[Stored data]
-- Opening Marker --

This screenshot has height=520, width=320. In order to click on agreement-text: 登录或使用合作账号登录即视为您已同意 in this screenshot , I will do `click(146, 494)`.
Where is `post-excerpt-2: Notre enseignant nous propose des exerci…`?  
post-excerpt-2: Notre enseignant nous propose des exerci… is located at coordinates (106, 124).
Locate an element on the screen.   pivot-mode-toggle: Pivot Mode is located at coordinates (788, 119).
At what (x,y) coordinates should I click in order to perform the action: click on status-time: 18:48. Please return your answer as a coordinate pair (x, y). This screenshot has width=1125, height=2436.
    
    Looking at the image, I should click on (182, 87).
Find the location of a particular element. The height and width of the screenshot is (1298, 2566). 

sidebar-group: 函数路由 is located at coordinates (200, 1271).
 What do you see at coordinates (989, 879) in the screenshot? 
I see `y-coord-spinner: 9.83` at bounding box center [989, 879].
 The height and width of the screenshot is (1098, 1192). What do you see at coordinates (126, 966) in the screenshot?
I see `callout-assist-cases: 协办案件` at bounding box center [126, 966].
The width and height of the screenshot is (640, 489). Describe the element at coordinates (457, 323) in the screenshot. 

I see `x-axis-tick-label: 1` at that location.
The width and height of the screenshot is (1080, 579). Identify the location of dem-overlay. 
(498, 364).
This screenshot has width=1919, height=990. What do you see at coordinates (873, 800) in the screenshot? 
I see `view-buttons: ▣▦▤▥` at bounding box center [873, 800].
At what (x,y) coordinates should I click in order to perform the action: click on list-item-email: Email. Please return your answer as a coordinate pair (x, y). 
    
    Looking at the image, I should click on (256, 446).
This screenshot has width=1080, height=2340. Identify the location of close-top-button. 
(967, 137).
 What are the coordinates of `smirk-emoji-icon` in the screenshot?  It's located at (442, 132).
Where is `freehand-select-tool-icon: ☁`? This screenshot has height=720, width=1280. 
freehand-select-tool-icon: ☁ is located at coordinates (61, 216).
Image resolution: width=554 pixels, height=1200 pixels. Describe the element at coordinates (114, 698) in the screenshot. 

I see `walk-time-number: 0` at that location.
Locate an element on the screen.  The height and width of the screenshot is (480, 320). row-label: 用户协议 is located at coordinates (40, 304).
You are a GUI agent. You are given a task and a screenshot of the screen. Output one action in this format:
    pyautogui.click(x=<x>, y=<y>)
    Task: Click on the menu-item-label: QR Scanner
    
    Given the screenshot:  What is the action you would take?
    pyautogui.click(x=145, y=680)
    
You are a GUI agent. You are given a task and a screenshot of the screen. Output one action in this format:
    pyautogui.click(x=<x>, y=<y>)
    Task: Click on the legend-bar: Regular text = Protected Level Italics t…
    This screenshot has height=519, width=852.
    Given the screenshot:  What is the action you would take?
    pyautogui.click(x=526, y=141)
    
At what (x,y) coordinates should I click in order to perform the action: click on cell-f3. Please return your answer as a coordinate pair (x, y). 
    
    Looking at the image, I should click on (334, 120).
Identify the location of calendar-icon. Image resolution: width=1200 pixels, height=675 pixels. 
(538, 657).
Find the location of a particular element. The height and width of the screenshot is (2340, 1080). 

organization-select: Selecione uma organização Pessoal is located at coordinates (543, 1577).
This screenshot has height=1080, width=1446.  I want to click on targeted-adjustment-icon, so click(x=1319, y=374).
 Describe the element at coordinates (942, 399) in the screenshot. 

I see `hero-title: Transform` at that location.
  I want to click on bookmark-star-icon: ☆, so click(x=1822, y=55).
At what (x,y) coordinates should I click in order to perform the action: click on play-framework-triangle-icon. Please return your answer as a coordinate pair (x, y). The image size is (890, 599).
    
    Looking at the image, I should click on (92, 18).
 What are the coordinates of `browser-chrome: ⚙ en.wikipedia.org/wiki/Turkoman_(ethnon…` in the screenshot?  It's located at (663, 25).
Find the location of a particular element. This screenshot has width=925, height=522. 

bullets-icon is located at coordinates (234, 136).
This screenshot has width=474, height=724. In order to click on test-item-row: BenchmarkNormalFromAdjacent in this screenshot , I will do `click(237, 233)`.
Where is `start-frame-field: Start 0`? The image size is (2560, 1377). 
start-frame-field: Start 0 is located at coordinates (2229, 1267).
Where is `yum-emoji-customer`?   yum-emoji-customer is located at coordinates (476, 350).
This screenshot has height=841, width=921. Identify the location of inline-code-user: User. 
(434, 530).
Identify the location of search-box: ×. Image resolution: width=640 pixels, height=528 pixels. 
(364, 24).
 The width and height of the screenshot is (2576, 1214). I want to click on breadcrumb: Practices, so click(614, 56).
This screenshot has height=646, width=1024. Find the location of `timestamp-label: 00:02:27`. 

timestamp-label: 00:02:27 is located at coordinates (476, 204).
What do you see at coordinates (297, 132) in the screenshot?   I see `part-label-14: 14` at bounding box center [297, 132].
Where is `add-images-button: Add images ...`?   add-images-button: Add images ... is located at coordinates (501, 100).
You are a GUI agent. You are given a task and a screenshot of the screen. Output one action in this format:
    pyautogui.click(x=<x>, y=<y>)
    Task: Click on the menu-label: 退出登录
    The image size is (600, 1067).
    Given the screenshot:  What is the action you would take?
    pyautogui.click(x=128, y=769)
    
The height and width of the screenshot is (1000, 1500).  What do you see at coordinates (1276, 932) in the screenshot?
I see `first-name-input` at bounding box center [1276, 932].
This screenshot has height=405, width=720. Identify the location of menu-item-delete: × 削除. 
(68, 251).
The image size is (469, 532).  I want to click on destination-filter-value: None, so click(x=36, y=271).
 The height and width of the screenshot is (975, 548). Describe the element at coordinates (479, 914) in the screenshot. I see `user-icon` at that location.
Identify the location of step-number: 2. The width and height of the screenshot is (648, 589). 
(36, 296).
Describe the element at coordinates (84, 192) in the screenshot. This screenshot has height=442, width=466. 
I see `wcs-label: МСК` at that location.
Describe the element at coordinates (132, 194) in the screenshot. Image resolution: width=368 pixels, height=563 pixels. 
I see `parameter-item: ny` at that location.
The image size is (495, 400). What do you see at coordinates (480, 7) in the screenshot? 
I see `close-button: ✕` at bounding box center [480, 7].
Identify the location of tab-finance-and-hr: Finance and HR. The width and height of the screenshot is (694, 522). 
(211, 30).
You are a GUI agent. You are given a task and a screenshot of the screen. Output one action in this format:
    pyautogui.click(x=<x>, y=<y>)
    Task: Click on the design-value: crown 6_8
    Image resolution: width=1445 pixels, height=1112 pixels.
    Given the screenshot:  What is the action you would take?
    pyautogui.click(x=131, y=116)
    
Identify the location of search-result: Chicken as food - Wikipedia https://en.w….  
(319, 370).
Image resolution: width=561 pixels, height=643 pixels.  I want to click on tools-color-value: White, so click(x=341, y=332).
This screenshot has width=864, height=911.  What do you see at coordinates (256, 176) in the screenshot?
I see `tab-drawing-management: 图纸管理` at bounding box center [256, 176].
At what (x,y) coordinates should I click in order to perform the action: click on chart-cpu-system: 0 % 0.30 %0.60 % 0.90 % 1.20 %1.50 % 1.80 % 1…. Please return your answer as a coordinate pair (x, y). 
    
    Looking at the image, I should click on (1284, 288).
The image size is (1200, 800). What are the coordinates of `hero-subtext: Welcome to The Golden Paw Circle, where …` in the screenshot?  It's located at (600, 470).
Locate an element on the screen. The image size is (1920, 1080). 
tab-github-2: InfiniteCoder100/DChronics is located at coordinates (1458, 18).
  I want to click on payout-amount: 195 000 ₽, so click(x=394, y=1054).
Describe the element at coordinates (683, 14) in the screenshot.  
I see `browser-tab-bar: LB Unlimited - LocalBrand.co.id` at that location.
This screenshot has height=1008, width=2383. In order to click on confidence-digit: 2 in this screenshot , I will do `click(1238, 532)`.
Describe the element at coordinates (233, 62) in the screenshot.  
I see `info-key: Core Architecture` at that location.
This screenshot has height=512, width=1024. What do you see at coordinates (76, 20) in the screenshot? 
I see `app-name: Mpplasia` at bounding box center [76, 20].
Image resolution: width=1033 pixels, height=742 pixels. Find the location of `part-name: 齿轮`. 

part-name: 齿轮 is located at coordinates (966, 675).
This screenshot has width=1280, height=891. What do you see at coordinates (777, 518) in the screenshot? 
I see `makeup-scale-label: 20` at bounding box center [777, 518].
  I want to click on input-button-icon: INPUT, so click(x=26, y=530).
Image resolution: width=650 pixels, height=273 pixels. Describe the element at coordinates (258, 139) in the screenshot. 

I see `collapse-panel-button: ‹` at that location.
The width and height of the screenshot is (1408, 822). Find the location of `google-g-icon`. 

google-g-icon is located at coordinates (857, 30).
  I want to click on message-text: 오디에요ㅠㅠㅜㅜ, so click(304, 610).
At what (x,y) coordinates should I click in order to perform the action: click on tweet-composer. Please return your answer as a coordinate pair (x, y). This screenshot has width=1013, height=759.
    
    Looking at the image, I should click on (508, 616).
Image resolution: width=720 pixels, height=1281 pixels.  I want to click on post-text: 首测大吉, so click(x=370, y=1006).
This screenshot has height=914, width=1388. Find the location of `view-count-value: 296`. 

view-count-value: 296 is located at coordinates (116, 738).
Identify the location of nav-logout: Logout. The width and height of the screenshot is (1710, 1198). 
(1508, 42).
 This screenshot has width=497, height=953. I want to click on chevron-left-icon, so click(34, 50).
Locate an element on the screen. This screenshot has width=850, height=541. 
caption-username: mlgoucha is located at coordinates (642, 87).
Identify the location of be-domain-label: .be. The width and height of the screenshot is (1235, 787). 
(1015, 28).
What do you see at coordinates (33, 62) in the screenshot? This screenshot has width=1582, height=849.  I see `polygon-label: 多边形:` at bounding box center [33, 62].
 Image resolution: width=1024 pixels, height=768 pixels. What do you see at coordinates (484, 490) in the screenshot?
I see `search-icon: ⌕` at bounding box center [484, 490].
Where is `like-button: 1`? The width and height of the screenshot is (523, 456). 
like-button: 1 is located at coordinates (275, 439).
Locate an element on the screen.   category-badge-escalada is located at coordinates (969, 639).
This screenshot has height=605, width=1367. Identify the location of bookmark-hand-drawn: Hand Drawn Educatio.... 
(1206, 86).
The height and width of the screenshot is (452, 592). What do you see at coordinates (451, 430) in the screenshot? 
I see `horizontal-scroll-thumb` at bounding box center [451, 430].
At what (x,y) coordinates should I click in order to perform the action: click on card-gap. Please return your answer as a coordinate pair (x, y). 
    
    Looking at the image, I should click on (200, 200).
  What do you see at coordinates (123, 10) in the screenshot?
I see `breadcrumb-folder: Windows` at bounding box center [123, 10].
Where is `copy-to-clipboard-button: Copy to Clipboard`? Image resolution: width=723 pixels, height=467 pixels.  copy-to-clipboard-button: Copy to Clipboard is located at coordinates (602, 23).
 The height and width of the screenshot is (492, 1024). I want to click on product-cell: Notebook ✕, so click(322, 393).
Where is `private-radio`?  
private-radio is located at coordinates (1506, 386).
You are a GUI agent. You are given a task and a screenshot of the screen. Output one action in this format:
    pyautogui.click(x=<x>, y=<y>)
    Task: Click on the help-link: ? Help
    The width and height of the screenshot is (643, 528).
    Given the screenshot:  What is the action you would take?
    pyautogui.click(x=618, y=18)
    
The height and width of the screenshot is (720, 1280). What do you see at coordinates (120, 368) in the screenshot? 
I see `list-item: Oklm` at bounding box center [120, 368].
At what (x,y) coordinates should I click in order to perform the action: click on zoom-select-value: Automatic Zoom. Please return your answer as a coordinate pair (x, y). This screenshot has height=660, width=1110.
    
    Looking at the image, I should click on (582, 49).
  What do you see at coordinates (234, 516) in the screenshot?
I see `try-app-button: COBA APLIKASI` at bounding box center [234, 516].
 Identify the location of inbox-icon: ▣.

-- Closing Marker --

▸ **AIM OF THE EXERCISE**
Please tally the lines of the material above that contain the string "emoji" and reply with that number alone.

▸ **FINAL ANSWER**
2